With a shared respect for distinctness,

Andrew

2 Comments Post a comment
  1. I don’t think Heidegger said anything as clearly as he might.

    But this is what I think he’s up to. For Heidegger any revealing of something, whether through language or some other medium, presupposes that something is concealed. Think of it this way: we cannot focus on something in the foreground of experience and at the same time fully grasp the background of experience. The very idea of a foreground presupposes an indeterminate background. With regard to ordinary objects, we are either fully immersed in our habitual activity with them so the contrast between foreground and background dissolves or we stand back and considered them objectively in which case the foreground becomes our focus and the background is inert. But in neither case do we get the whole in view.

    Works of art on Heidegger’s view exist in the vortex of this interplay and reveal the tension between foreground and background. Van Gogh’s shoes reveal their Being as pieces of equipment, with their markings of wear, drudgery, the resistance of the world, but also of successful harvests, the historical path of the farmer. But there are intimations of something else in the painting that cannot be fully expressed as an element of the “world” of the farmer, brief glimpses of something not fully expressed that suggests a different destiny, a fundamental instability of the farmer’s world.

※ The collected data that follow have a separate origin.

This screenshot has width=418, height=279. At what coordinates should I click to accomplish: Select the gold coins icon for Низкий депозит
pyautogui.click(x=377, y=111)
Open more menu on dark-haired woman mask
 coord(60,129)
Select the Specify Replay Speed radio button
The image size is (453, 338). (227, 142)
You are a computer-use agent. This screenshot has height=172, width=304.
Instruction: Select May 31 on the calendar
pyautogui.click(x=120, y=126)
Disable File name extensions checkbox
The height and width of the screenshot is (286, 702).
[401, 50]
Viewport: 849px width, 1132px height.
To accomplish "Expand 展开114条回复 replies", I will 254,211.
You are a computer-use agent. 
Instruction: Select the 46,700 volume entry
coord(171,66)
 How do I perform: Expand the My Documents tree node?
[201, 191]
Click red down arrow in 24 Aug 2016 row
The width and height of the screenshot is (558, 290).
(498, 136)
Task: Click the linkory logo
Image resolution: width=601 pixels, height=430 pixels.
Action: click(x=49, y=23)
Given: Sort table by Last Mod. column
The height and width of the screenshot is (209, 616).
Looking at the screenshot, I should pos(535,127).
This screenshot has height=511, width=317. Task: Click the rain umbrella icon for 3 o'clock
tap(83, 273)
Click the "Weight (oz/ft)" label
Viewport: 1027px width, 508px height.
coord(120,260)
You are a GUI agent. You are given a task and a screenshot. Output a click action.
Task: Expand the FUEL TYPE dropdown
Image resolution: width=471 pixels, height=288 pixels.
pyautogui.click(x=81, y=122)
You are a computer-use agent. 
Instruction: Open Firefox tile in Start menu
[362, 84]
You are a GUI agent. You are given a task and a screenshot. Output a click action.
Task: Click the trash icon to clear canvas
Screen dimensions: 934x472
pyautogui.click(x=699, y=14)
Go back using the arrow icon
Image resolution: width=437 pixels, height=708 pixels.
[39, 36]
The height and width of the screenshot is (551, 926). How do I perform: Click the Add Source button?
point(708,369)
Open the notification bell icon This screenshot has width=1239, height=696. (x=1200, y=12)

    Thus, any account of the system of representation in the painting will be incomplete.

    It is not at all clear to me that Heidegger thinks there is something distinctive about works of art. It seems to me its our mode of engagement with an object that makes it a work of art. After all, the three examples he uses–Van Gogh’s painting, a Greek temple, and a poem, are quite different kinds of objects.

    2012
    • Very nicely put. I would agree with all of the observations but one — on whether or not Heidegger thinks there is something distinctive about art. Perhaps this is a difference in semantics between your interpretation and mine.

      I do think that Heidegger considers art to “work” on us in its own, unique way, and this effect differs from saying a similar thing in non-aesthetic language. To use your very appropriate example of the shoes in Van Gogh, to paint the shoes differs from saying “the farmer has experienced drudgery” as a reporter might speak of the farmer’s experience. The art work has something intrinsic to it that drives specifically aesthetic responses. However, at the same time as you well point out, those responses also are part of the “work of art”; that is, we also make it an art work with our engagement. So it is a function of both the art work and the work of art on us, what Thomas Wartenberg calls Heidegger’s “holistic account that treats every aspect of art — artist (or ‘creator’ in his terminology), work, and audience (‘preserver’) — as essential to it” (Routledge Companion to Aesthetics, 2nd Ed., p. 149). Yet your final point brings us back to one of the things that, I think, is most helpful in Heidegger. He is one of the few aestheticians who actually gives us a system of thought that works across different art forms (painting, poetry, architecture, etc.), where the writings of so many other thinkers work well perhaps in one area but not as well in another.

      Many thanks for your thoughts.